- **Source data**:
______
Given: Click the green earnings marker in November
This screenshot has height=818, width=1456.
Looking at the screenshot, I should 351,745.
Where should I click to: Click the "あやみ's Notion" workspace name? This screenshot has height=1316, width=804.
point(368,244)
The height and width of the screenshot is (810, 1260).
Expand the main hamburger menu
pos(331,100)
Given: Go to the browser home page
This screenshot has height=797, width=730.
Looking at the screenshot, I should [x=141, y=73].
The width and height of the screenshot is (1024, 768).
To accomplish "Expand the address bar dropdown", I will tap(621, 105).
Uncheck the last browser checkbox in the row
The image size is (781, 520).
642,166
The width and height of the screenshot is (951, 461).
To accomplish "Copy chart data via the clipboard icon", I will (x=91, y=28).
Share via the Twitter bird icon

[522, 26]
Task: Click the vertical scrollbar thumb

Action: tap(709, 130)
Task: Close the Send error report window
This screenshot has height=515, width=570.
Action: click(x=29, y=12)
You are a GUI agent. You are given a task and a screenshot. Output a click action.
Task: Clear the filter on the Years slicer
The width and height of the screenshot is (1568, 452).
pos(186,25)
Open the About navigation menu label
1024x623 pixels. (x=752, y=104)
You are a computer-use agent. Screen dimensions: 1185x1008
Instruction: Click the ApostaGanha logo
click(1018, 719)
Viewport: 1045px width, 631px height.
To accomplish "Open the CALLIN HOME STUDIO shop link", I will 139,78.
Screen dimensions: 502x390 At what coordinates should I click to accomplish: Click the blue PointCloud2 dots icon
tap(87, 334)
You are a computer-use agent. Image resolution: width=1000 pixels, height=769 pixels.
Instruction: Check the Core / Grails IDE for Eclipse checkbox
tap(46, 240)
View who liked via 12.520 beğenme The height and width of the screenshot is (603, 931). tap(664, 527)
______
- **Exercise**: A single number is expected: the count of lines in the entries that carry the string "computer".

- **Response to the exercise**: 2